A bill of sale is a document proving the transfer of property from one party to another. This document can be used to record a sale between two individuals as well as, in some countries, the sale of goods by a business to an individual.
Preparing a bill of sale starts with identifying what needs to be included. Next, prepare a draft version of the bill of sale on paper. Finally, the bill of sale needs to be notarized and filed with your county clerk’s office or local courthouse, depending on where it is used.
This guide will cover the steps outlined above in more detail to help you understand how to prepare a bill of sale.
Identify what needs to be included
A bill of sale typically includes at least the date of sale, the price or method of reimbursement, what was sold (property description), who bought the property, and both parties signatures.
A bill of sale is typically two pages or less when prepared for an individual. Large businesses, however, may need 20+ pages to explain what is being transferred and why. Details that can be included in a bill of sale include a detailed description of the property being sold, including serial numbers or model numbers if applicable; color(s); condition; any additional features or attachments; etc.
If you are selling used appliances with cords, be sure to indicate the condition of those cords or if they are damaged or frayed. If you are selling a piece of real estate, including the specific address.
Prepare a draft version
This is where you provide full details on what needs to be included in the bill of sale. It’s important that both parties are clear on what they’re signing, especially if this will serve as legal documentation for future transactions or disagreements.

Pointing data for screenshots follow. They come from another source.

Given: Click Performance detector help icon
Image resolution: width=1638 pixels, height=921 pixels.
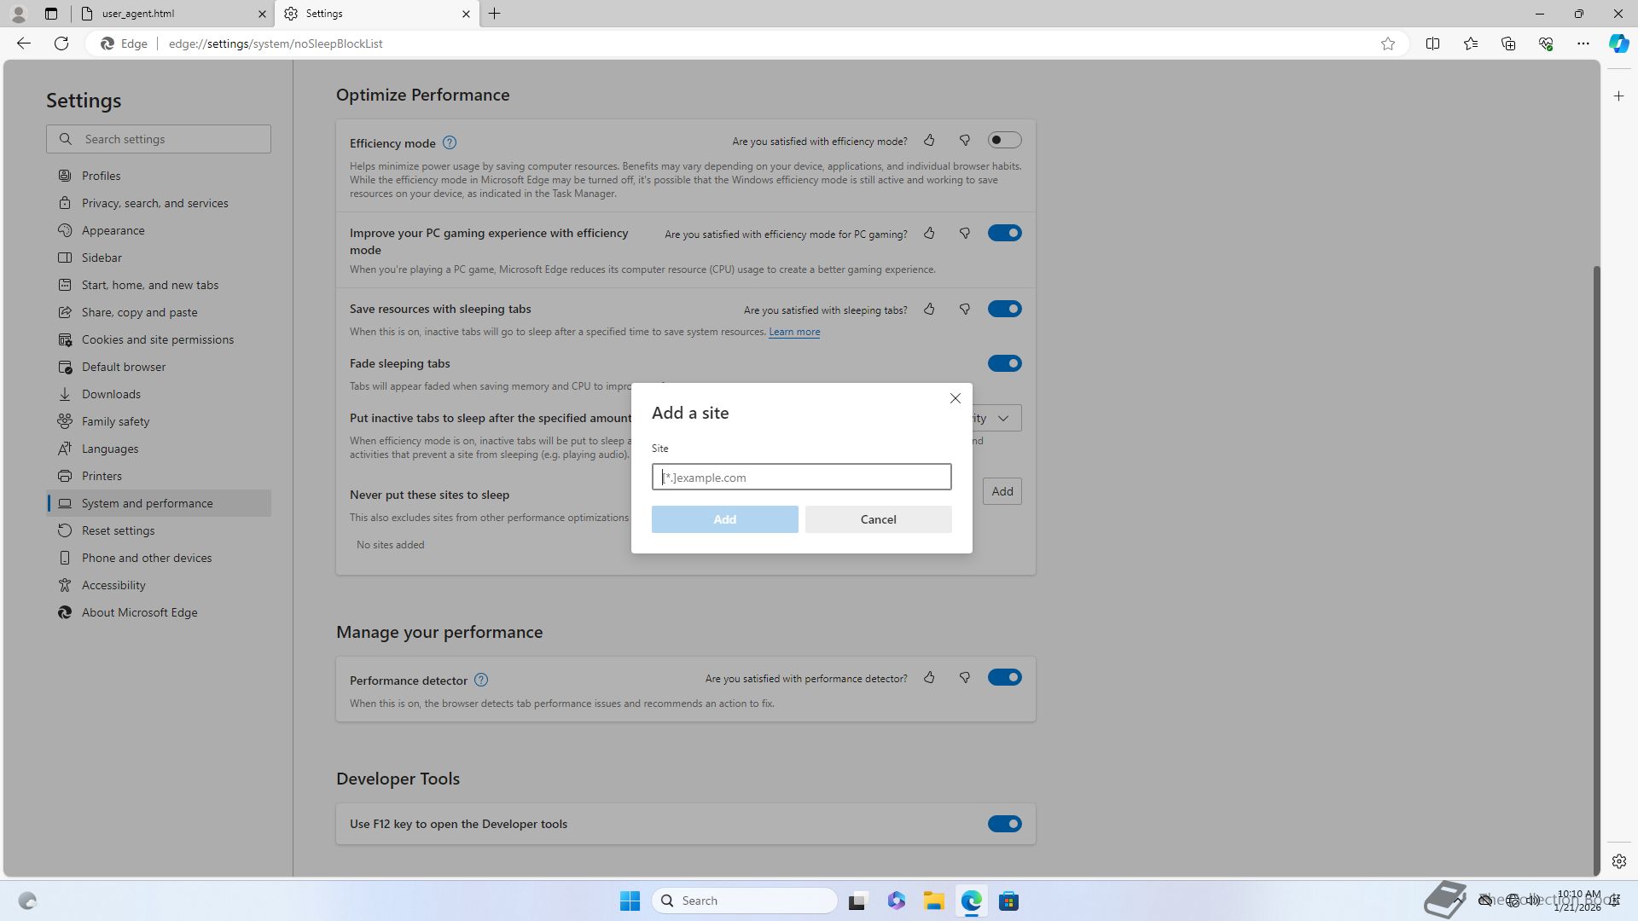Looking at the screenshot, I should (x=481, y=680).
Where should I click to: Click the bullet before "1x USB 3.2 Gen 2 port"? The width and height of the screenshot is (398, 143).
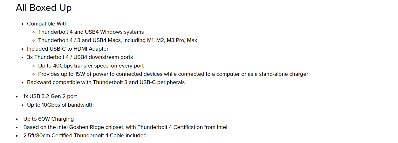point(17,97)
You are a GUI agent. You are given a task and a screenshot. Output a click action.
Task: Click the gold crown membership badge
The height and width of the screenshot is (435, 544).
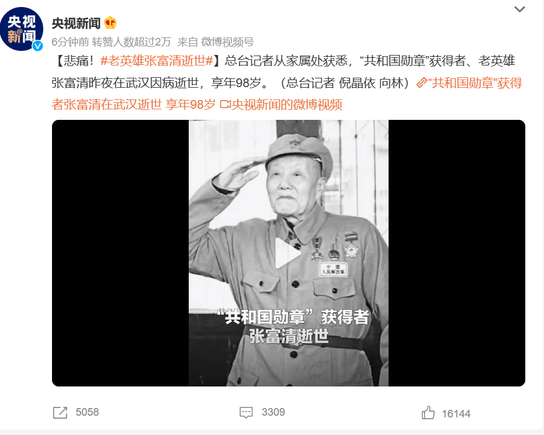tap(110, 23)
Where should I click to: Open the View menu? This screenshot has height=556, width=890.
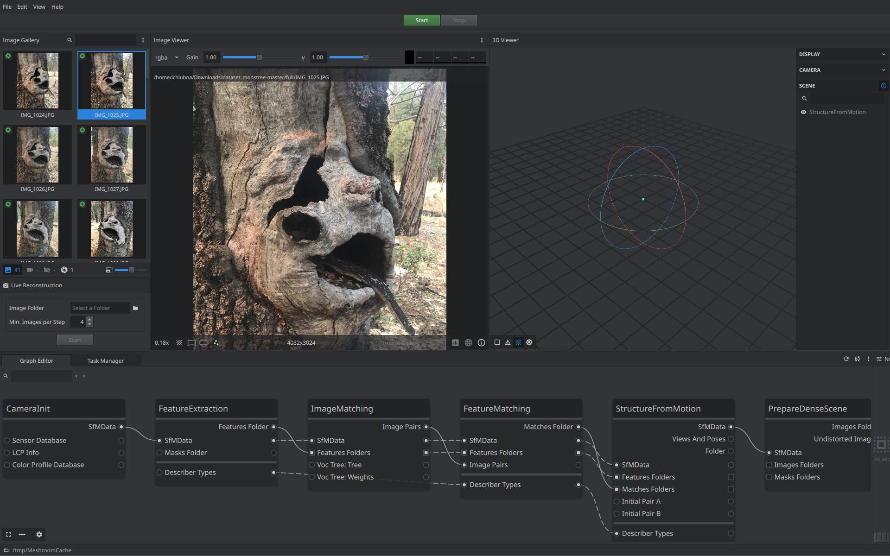(x=39, y=7)
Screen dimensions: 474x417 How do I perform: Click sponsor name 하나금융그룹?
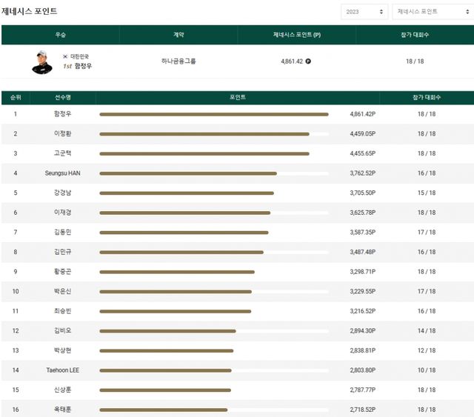(x=178, y=61)
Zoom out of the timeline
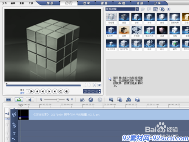Image resolution: width=189 pixels, height=142 pixels. pos(41,100)
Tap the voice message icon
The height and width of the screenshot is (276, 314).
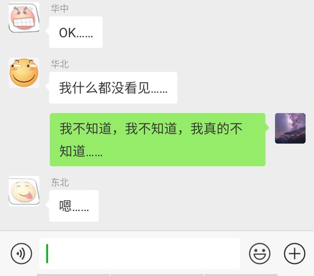[21, 253]
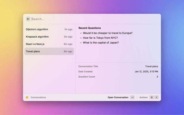Click the question about traveling to Europe
Image resolution: width=184 pixels, height=115 pixels.
pos(108,33)
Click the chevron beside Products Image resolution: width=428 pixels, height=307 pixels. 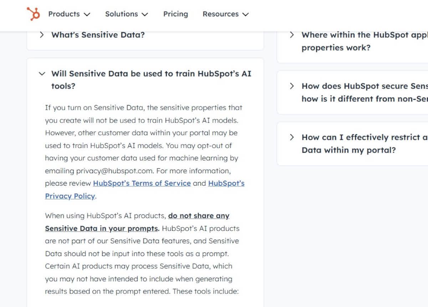coord(87,15)
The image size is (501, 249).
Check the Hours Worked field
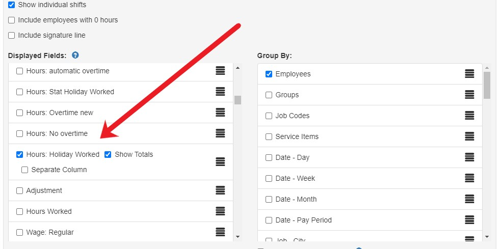tap(19, 212)
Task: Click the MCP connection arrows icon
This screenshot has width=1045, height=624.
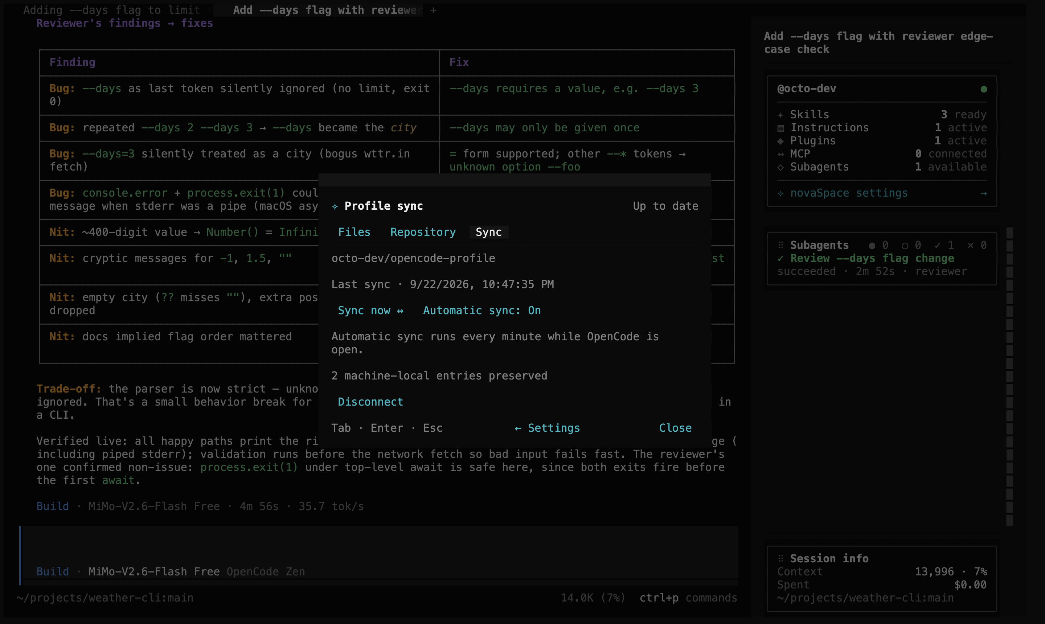Action: click(x=780, y=154)
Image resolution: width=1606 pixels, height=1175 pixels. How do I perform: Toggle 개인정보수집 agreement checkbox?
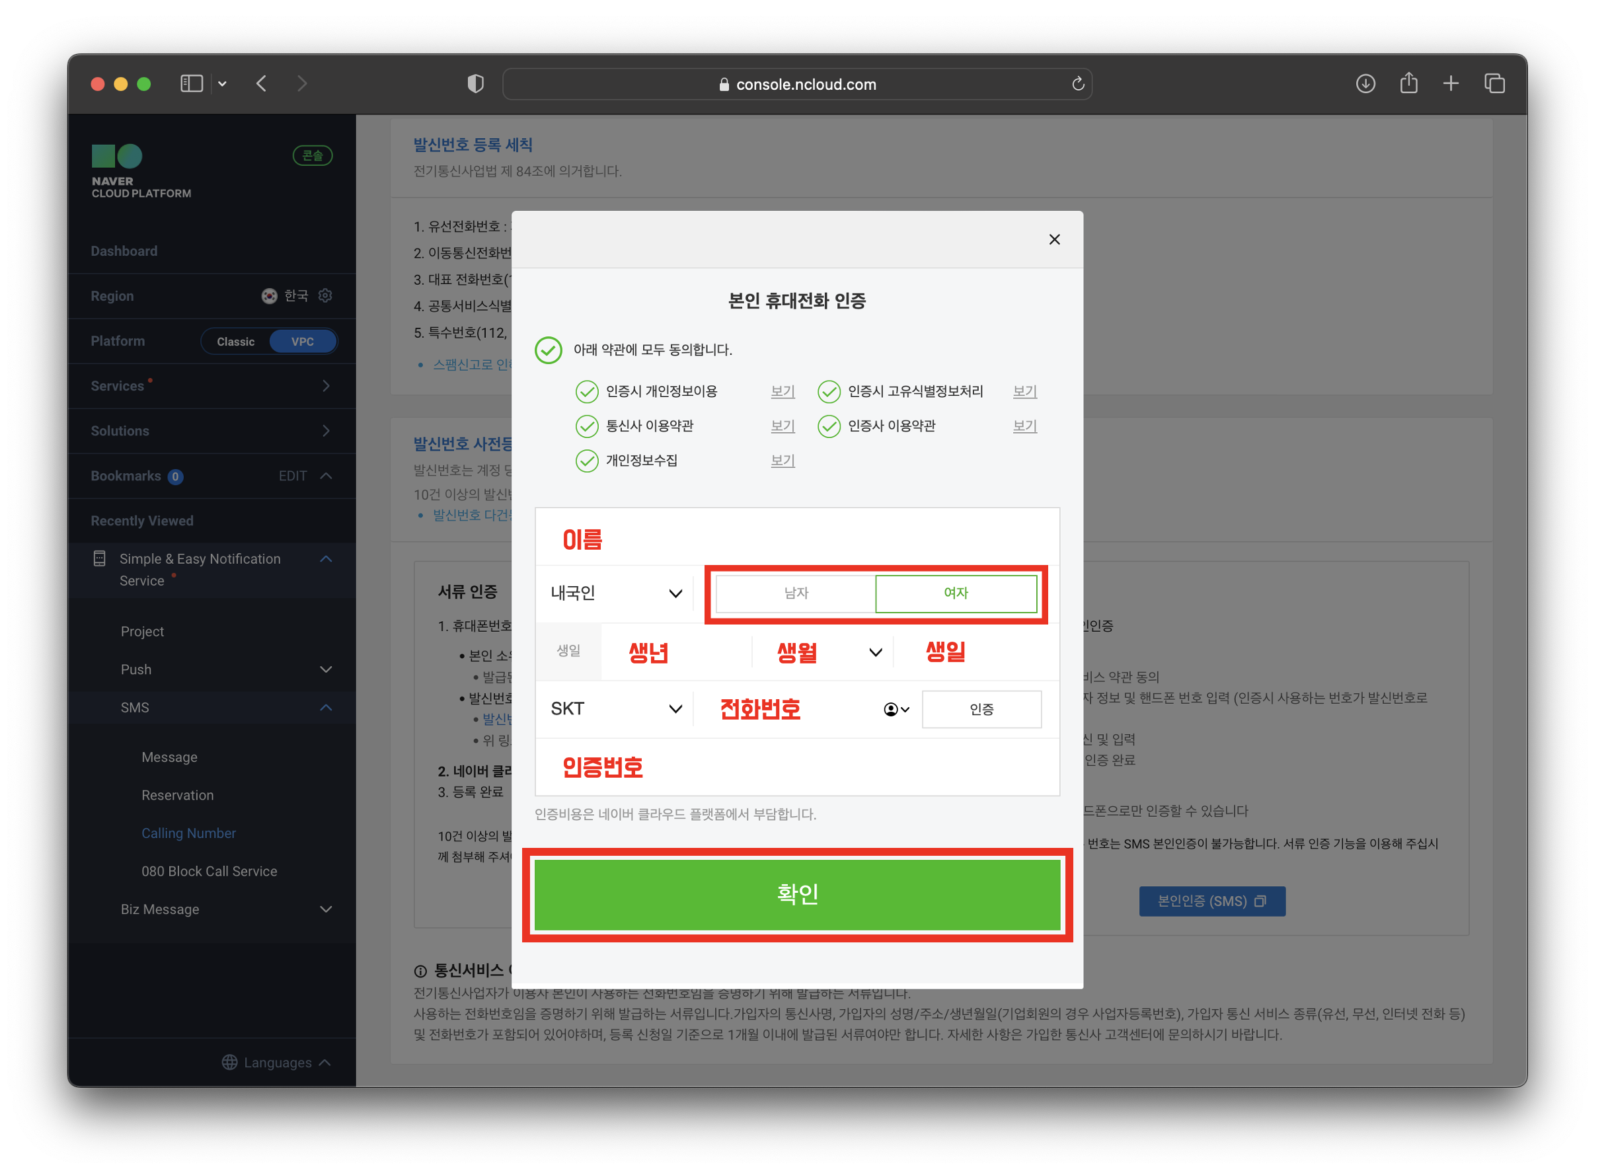click(x=587, y=461)

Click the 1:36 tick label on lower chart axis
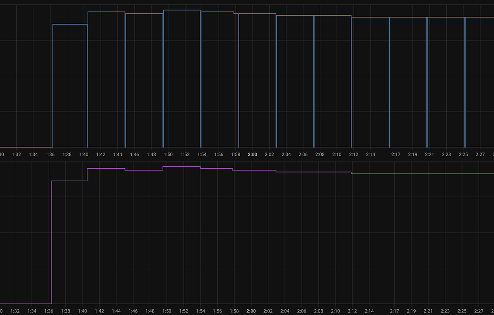49,311

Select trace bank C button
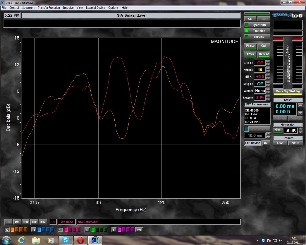click(61, 230)
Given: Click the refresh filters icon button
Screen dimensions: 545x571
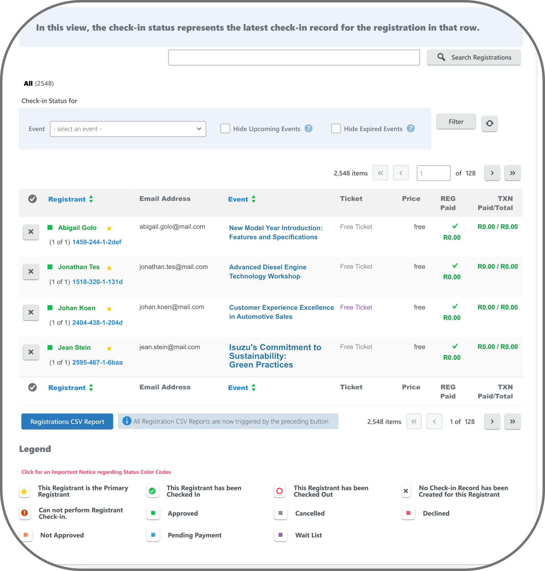Looking at the screenshot, I should 489,124.
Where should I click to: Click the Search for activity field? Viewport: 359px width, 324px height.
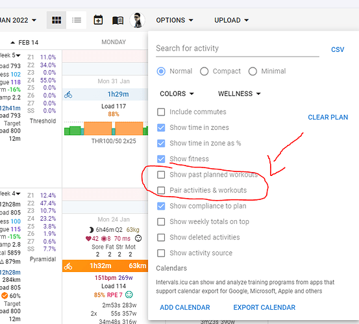pos(238,49)
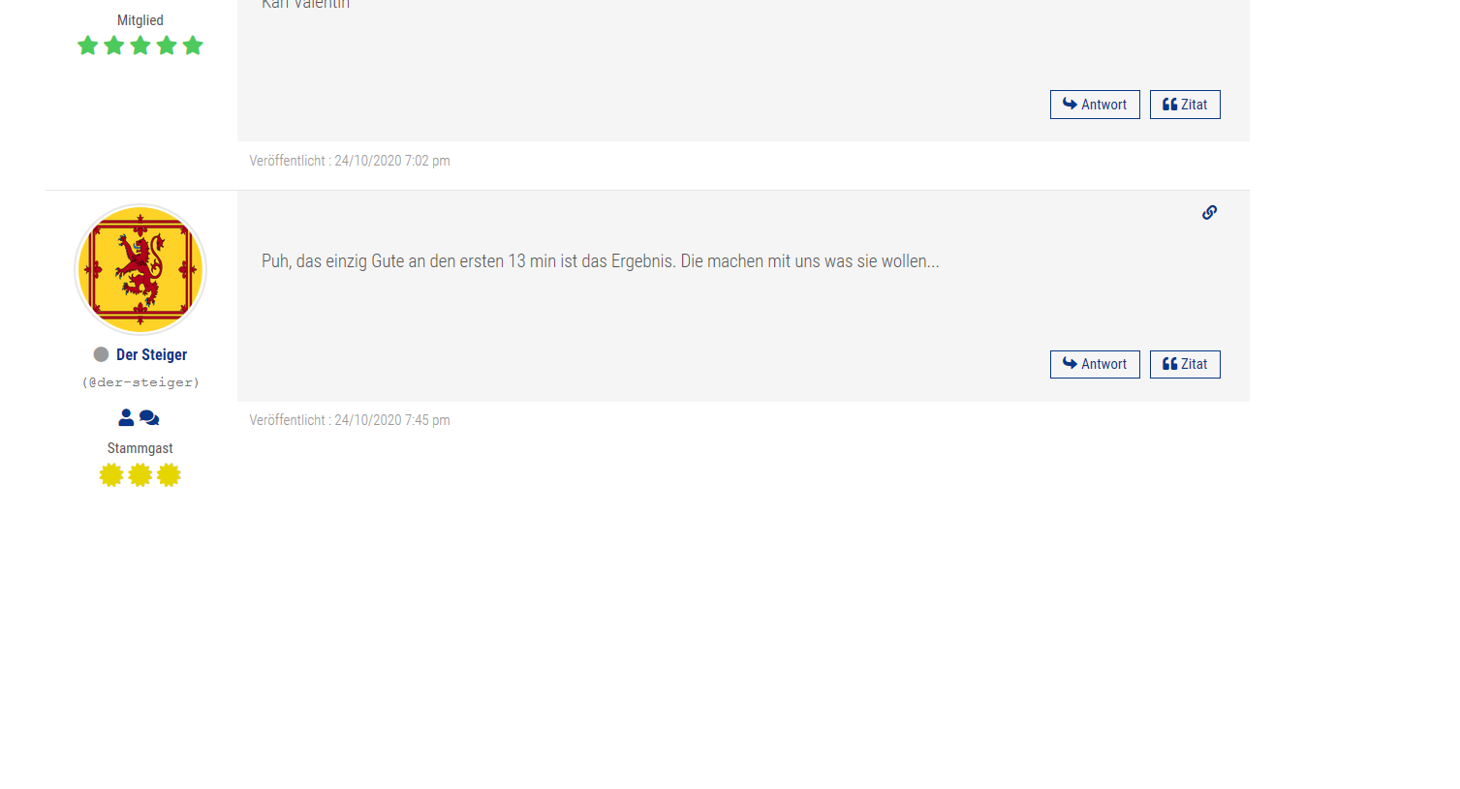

The draft version of the bill of sale needs to be written down on paper and include all relevant details such as, how much was paid and what was sold. The process for this part can be started by organizing into an outline format with a clear introduction and conclusion.
While it may seem like common sense, many people forget important things when preparing a bill of sale, such as including damages or other information that might affect the buyer’s evaluation of your product or service. For example, if your property has visible wear and tear but is structurally sound, consider listing both in the document, so there is no confusion later about its condition.
The state where you live may have specific laws regarding items such as vehicles. These details will need to appear in your bill of sale, so there isn’t any confusion later on when transferring your property from you to another party.
Notarized and filed
A notary proves the authenticity of your signature on your document. Legally speaking, documents filed with your local courthouse prove official records of bureaucratic functions.
The type of governing agency (e.g., department of motor vehicles, state regulators) that has jurisdiction over your transaction varies by location. Your county clerk’s office or local courthouse can help explain if you have questions or concerns.
In order to have the bill of sale on file, it needs to be submitted to the proper authority or agency that keeps tabs on these documents. Some states may not require filings, while some others will. As mentioned above, you’ll typically file your notary with a government agency like the DMV if you are required to file.
It is important to start the bill of sale process before starting your transaction to avoid confusion later on when it comes time to complete the transfer of property.
However, preparing a bill of sale is not too difficult. It’s just about knowing what to include and how it should be filed for future reference if anything goes wrong.